Openness == earlier commercial/industrial revolution is an overdone clique with no basis in reality. It should be noted that none of the more open states such as the Ottomans or the Indian princely states were actually able to industrialize despite being quite open with the west. Even western states like Spain failed to industrialize despite being a "normal" European country.
Every society reacted to "modernization" differently. But you're right. "Openness" in isolation is not a guarantee of early adoption of industrialization.
The Tokaguwa Shogunate did three things that permitted the Japanese to be the only industrializing non-European country before the 1950s:
2) Keeping Japan out of any stupid foreign adventures like Hideyoshi's invasion of Korea. Those tend to involve a massive amount of silver being spent or exported for little/no gain. In a monetary system based on precious metals this result in massive monetary contraction and therefore overall economic activity. Also I would argue that even a -successful- Japanese acquisition of foreign territory would be of little benefit to industrialization for the most part.
I don't think there is the evidence that Nobunaga would have indulged in foreign adventures, or to the same degree as Hideyoshi did. It is interesting that Oda's 2 immediate successors, both close to him, would take such different roads in this matter. Perhaps without the lessons learned from Hideyoshi's adventures, Ieyasu might have gone down the same path.

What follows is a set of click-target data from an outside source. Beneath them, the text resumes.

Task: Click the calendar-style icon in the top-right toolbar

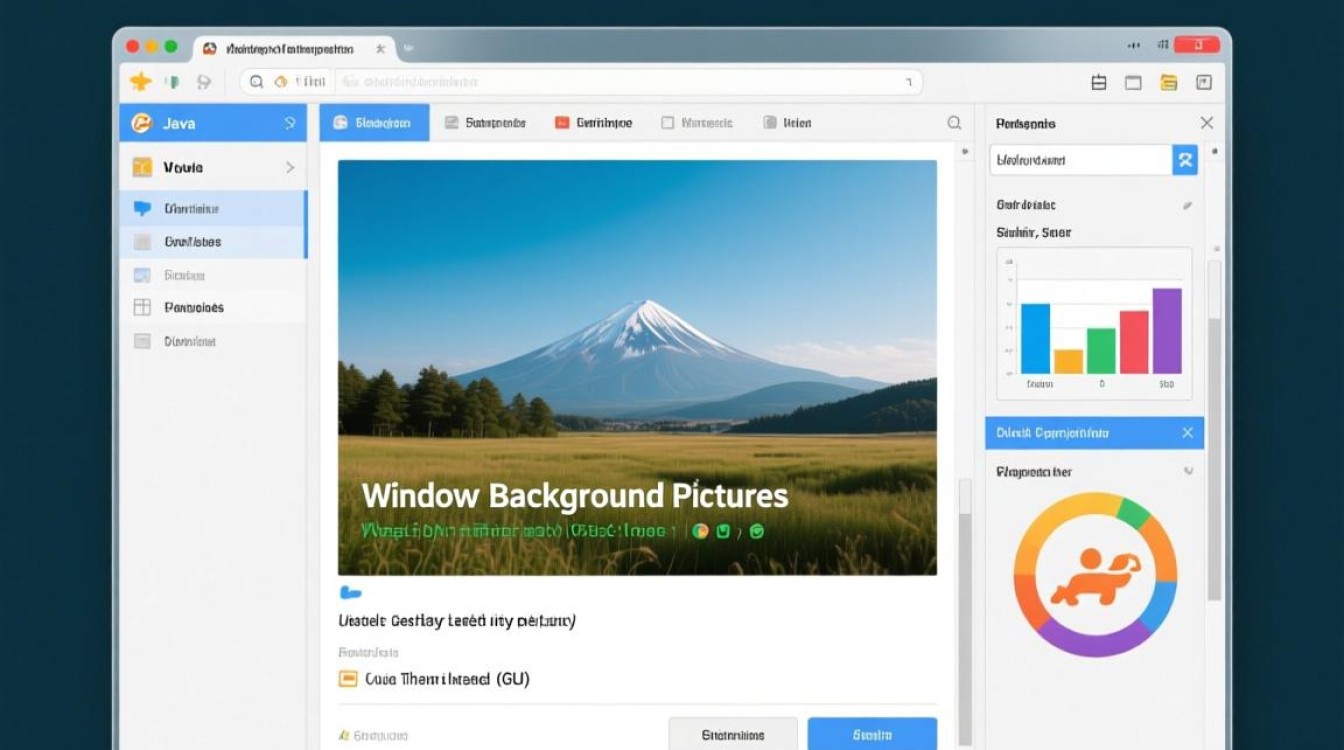Action: click(x=1099, y=83)
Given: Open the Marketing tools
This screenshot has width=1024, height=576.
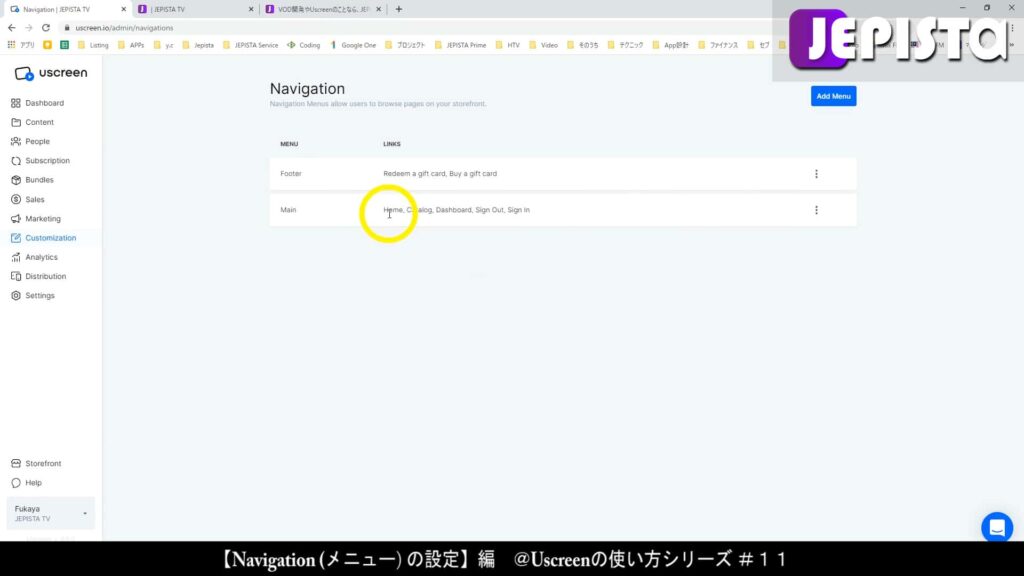Looking at the screenshot, I should pyautogui.click(x=42, y=218).
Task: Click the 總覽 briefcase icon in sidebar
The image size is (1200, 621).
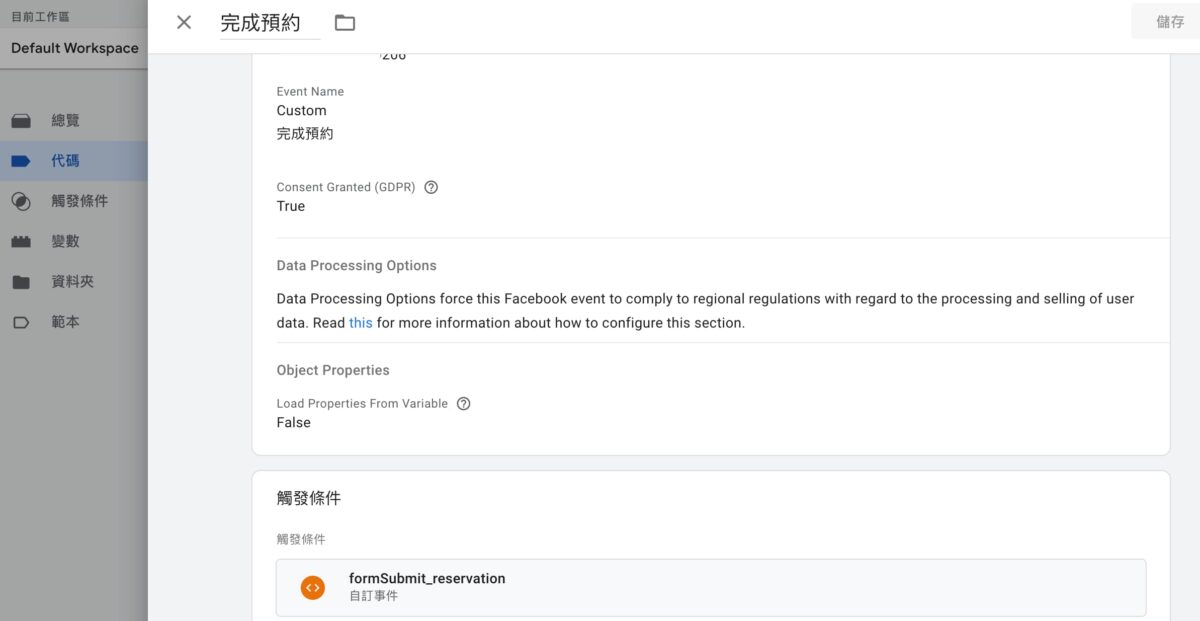Action: click(x=21, y=121)
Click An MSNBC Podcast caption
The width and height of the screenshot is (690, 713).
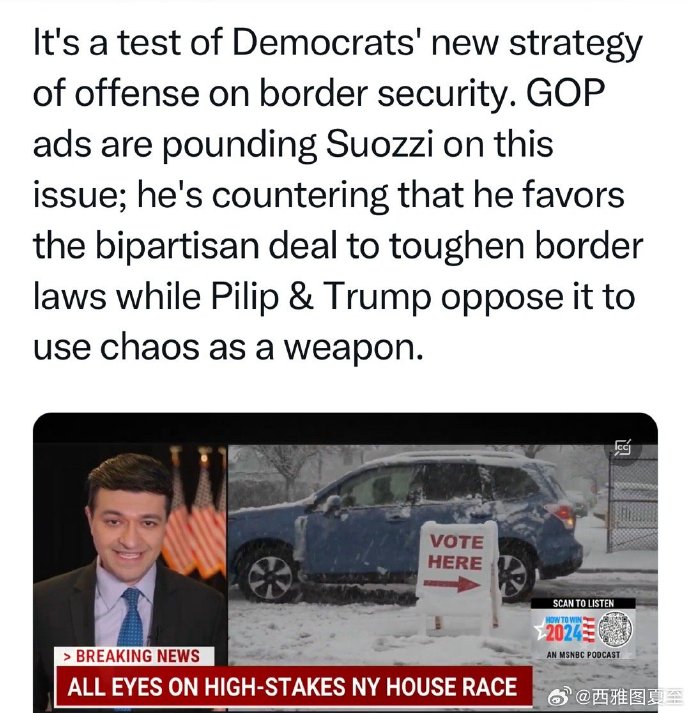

All in all, I agree with most of what you've laid out (a very comprehensive post)-- that these were the signal Tokaguwa achievements -- but they honestly seem very related to Nobunaga's incipient reforms. If anything, Tokaguwa (apart from Ieyasu's and his successors aversion to foreign influences) was in many ways, very much the true successor to Nobunaga's dreams. Hideyoshi, despite sharing the common aims of unification and centralization, tried it in his own ultimately self-destructive way.
I believe that the Tokaguwa did have the effect of freezing the social classes for the benefit of social control. Evidence would suggest that Oda would have been more liberal in this regard. An argument could be made for increased social mobility and more liberal attitudes to foreign influences might in time had led to greater economic liberalization and growth, as well as a quicker path to technological innovation.
We have the benefit of looking back to the OTL sum of achievements of the Tokagwa legacy. Nobunaga's, in many respects, were still-born, except for the dreams that motivated his OTL successors. We don't know what his hereditary successors (if any) would have done. Hence, he becomes AH fodder. One of the big "What Ifs?" of Japanese pre-modern history.
So, I suggest the possibility, in effect, of a somewhat less insular "Tokaguwa", with a different name, achieving much the same position for Japan, perhaps a little earlier. No more a wild surmise than for the PODs of most TLs on this Site.